Start of Entries

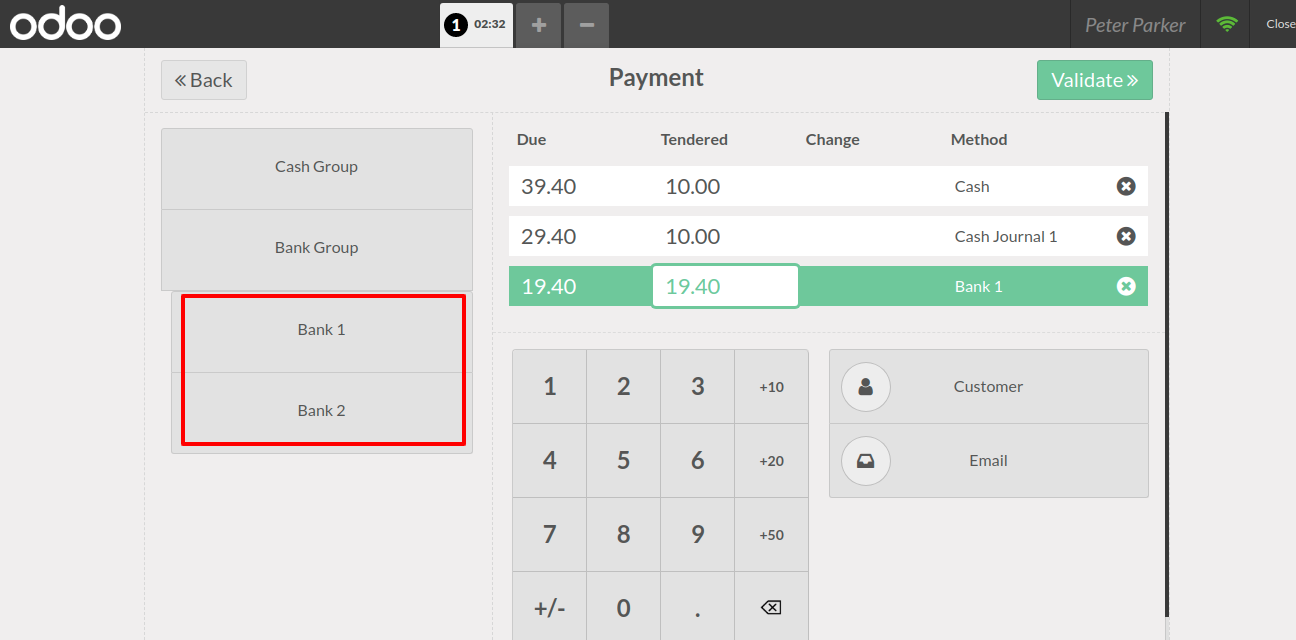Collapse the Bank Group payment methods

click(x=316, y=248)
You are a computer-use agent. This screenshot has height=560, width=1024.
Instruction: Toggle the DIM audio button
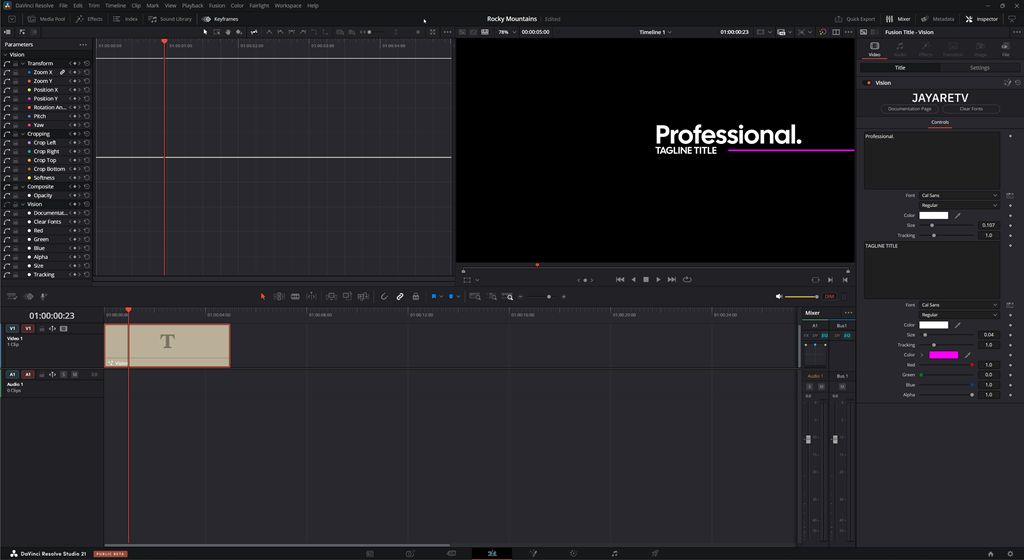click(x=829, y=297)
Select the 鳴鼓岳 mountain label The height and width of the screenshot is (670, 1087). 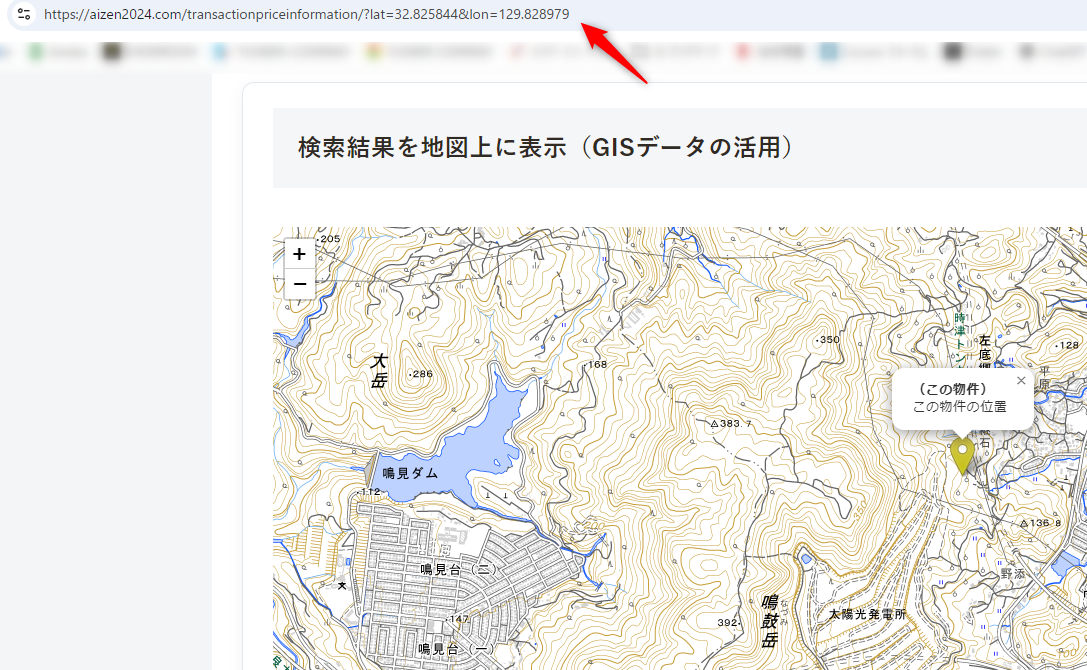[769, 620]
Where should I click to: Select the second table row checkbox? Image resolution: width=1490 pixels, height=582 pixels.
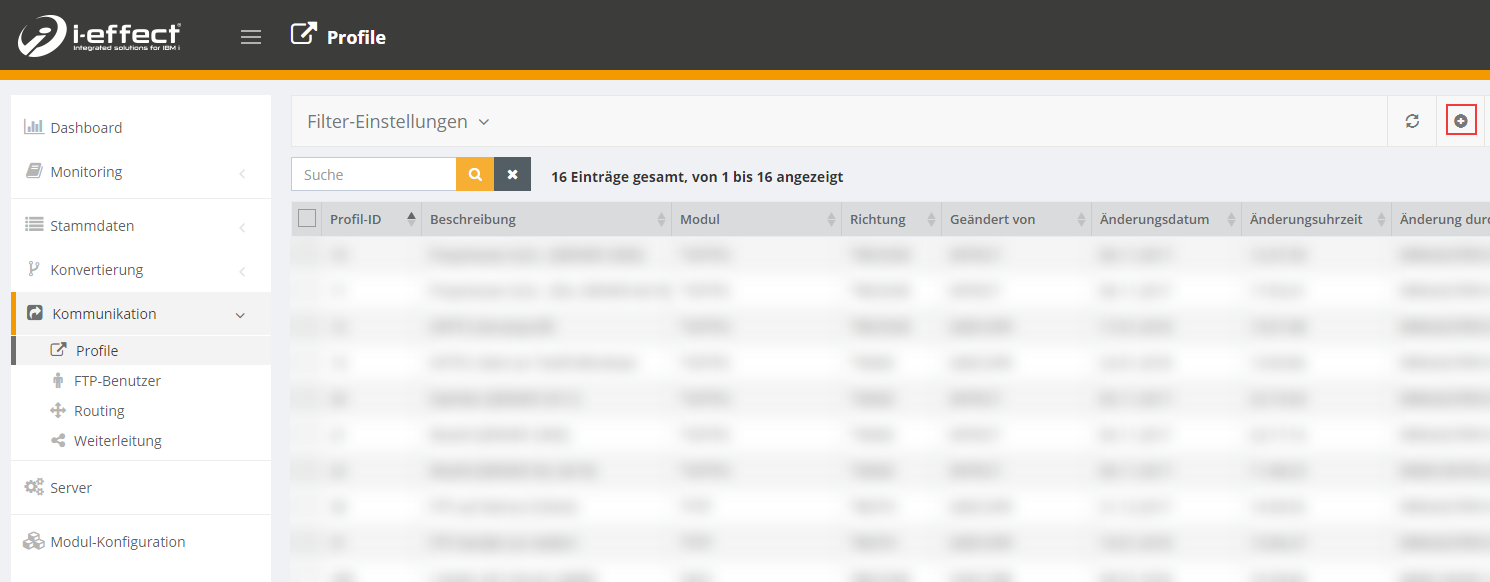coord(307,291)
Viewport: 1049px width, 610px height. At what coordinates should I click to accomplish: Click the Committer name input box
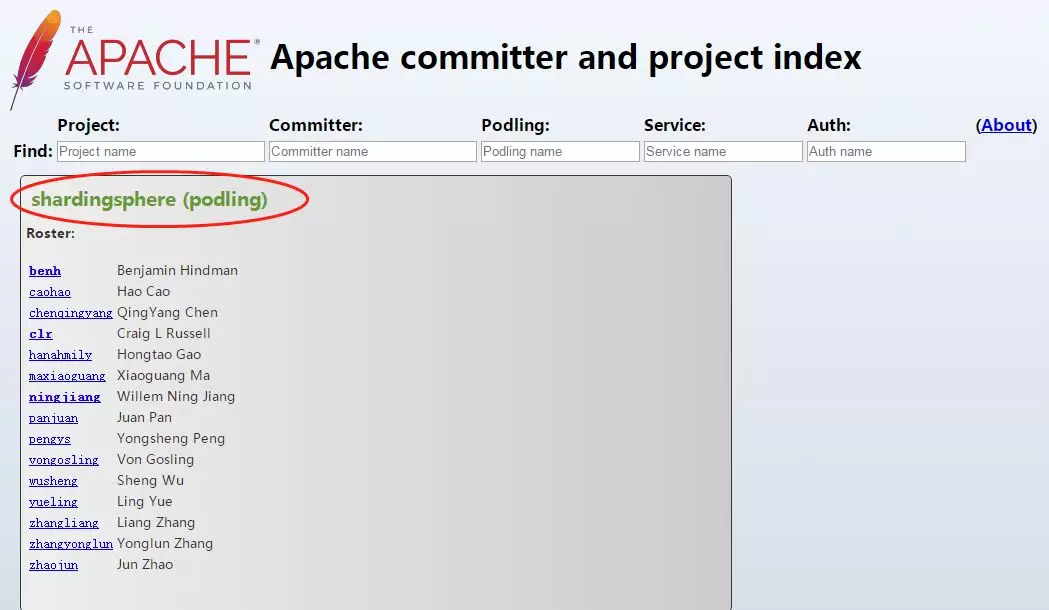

End of Entries

Format the part of the material that opens with the line containing "Where should I" and closes at the end of the material as a numbered list, with blank lines and pictures left out.

Exercise answer:
1. Where should I click to: Select the second table row checkbox? Image resolution: width=1490 pixels, height=582 pixels.
2. coord(307,291)
3. Viewport: 1049px width, 610px height. At what coordinates should I click to accomplish: Click the Committer name input box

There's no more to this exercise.